アーバスはカーン領主が話している最中にも関わらず距離を詰めて剣を振るう。カーン領主はいきなりの攻撃に驚きはしたものの、ギリギリで剣を合わせてアーバスの攻撃を受け流す。


「人が話している最中に攻撃とは卑怯じゃろ」


「戦闘中に隙を見せている方が悪いと思うのだけどね」


と文句を言うカーン領主にアーバスは当たり前と言わんばかりに言葉を返す。なんせアーバスはここが好機と捉えたのである。安々とその隙を潰すわけにはいかなかったのである。


「なる程。そういうことか」


アーバスはカーン領主を攻め立てながら1つの確証を持つ。


(やはり系統外か)


アーバスはカーン領主の剣に付着した氷が大きくなっていくのを見てそう結論付けたのである。得意属性は恐らく無属性であり、氷属性などの特殊属性は扱えるか無属性で無効化していたのだろう。

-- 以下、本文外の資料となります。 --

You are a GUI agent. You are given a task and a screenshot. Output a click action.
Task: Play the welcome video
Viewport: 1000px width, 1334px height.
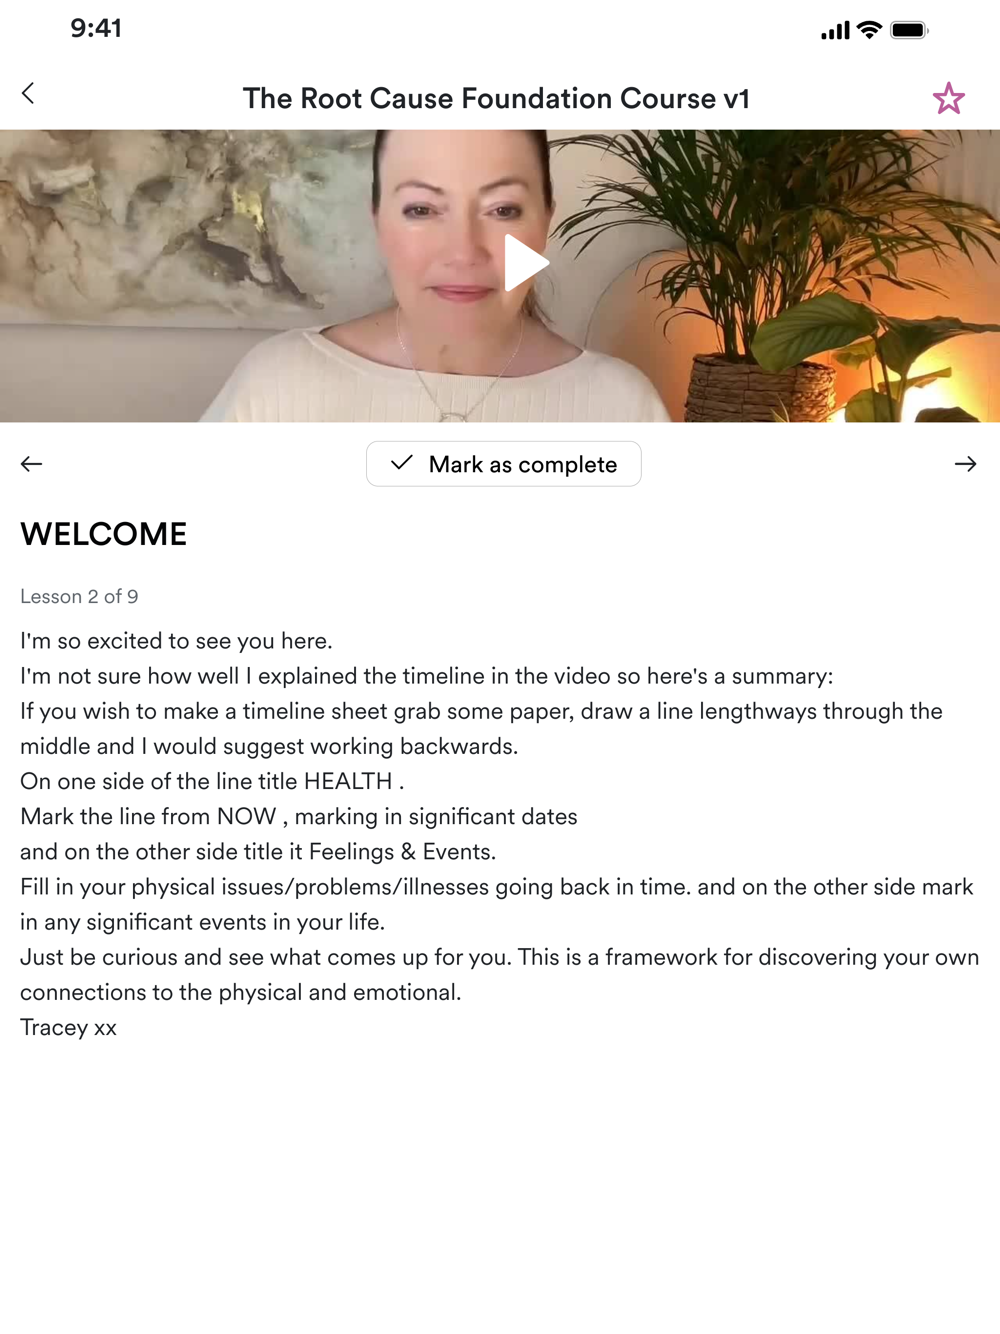click(x=525, y=263)
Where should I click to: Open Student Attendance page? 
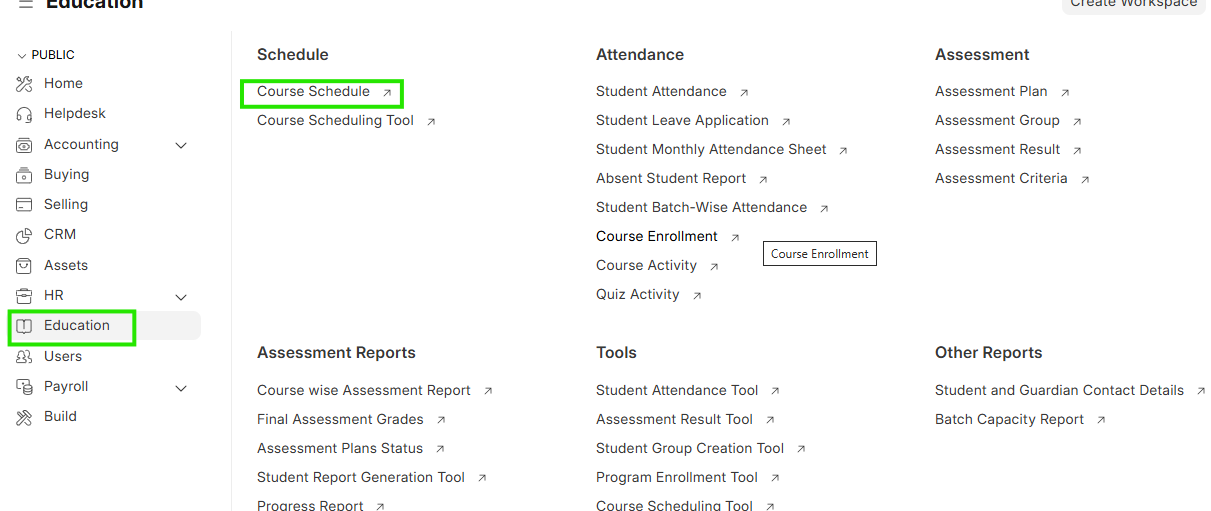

そしてカーン領主は剣についていた氷がある程度大きくなった所で距離を取ったのだが、話している際に剣に付いた氷を火属性で溶かさなかったことでアーバスはカーン領主が火属性系統の魔法を使えないと判断。氷属性の対策をされる前に近接戦で攻め立てたのであった。


「貴様。もしかして気付いたのか!?」


「ある程度はな」


完全に手詰まったカーン領主はアーバスに問うがアーバスは曖昧な返事をするだけであった。なんせ他にも色々と隠していても不思議じゃないしな。


(そろそろかな)


アーバスは更にカーン領主を剣で攻撃することによって徐々に付着した氷を大きくさせて、カーン領主の動きが鈍ったタイミングで更に仕掛ける。アーバスは銃剣の握る手の人差し指をトリガーに掛けるとカーン領主がバックステップで避けるタイミングを狙ってトリガーを引いたのである。


「なぬっ」


アーバスの剣の持つ手は少し可笑しかったもののそういうものだも思っていたカーン領主はアーバスがトリガーを引いた時に初めてそれが銃剣であることを認識したのであった。ただ、剣に付着した氷とアーバスからの連撃を捌くに手一杯であったカーン領主は一旦態勢を立て直す為にバックステップを選択したのだったが、まさかそのタイミングを狙って銃弾が飛んできたせいで完全に反応が遅れてしまう。


(流石に防げなかったか)


アーバスは麻痺で拘束されるカーン領主を見てやれやれといった表情をする。虹属性や契約を指輪を使わずに済んだものの相当ギリギリだったな。使っていた剣が銃剣と気づいていなさそうだったからこの作戦を思いついたのだけどな。もし、銃剣だと気付かれていたらそれそれで違った作戦で戦っていただろうな。


(アミールも来てるし潮時だな)


アーバスはカーン領主が麻痺したことを確認して周囲を確認するとアミールが依頼から帰ってきたらしくサーラの隣で模擬戦を観戦していたのであった。


「属性は対策してなかったようだしこれで勝ちだな」


アーバスは倒れているカーン領主に接近して剣を振るうと一撃で魔道具の効果が発動してカーン領主を控室へと飛ばすのであった。